DQN Agent

class dqn_agent.DqnAgent(state_space, action_space, gamma, lr, verbose, checkpoint_location, model_location, persist_progress_option, mode, epsilon)

DQN agent with production policy and benchmark

collect_policy(state)

The policy for collecting data points which can contain some randomness to encourage exploration.

Returns

action

load_checkpoint()

Loads training checkpoint into the underlying model

Returns

None

load_model()

Loads previously saved model :return: None

policy(state)

Outputs a action based on model

Parameters

state – current state

Returns

action

random_policy(state)

Outputs a random action

Parameters

state – current state

Returns

action

save_checkpoint()

Saves training checkpoint

Returns

None

save_model()

Saves model to file system

Returns

None

train(state_batch, next_state_batch, action_batch, reward_batch, done_batch, batch_size)

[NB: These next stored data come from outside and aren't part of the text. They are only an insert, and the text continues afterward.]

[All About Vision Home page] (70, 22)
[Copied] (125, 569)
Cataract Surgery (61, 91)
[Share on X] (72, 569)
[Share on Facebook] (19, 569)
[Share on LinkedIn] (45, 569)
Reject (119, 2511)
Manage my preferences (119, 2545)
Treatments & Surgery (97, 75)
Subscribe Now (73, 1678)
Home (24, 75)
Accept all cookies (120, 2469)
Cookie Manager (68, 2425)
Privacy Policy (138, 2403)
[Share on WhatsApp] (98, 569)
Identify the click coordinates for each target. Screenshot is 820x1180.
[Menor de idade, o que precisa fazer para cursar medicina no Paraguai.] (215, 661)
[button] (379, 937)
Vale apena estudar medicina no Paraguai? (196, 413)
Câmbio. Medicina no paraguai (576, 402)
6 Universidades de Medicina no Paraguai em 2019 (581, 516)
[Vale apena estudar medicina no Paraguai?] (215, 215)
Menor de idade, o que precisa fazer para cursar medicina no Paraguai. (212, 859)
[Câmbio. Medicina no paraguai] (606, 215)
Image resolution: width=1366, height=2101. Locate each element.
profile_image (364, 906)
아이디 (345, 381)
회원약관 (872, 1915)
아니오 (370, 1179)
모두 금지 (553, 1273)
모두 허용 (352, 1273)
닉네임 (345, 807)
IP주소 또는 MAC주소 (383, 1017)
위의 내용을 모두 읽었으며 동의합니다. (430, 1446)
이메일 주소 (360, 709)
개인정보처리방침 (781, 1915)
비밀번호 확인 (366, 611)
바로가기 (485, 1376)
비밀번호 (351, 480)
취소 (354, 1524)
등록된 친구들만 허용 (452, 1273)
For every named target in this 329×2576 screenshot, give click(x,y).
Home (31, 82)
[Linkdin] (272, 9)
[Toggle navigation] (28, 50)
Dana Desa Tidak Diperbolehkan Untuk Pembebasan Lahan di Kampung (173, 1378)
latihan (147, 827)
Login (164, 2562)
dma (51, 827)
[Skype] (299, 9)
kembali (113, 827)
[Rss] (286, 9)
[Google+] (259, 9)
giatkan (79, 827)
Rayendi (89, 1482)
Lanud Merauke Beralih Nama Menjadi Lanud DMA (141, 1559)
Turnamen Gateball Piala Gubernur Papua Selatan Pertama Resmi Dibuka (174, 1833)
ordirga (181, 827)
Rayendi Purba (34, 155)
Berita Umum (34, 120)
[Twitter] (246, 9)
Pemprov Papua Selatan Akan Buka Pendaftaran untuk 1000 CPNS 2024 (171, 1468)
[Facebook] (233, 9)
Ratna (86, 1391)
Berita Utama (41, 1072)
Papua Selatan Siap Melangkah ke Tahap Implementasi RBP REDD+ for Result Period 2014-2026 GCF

Train the model on a batch

Parameters
  • state_batch – batch of states

  • next_state_batch – batch of next states

  • action_batch – batch of actions

  • reward_batch – batch of rewards

  • done_batch – batch of done status

  • batch_size – the size of the batch

Returns

loss history

update_target_network()

Updates the target Q network with the parameters from the currently trained Q network.

Returns

None

Replay Buffer

class replay_buffer.DqnReplayBuffer(max_size)

DQN replay buffer to keep track of game play records

can_sample_batch(batch_size)

Returns if a batch can be sampled

Parameters

batch_size – the size of the batch to be sampled

Returns

(bool) if can sample

get_volume()

Gets the current length of the records

Returns

(int) the length of the records

record(state, reward, next_state, action, done)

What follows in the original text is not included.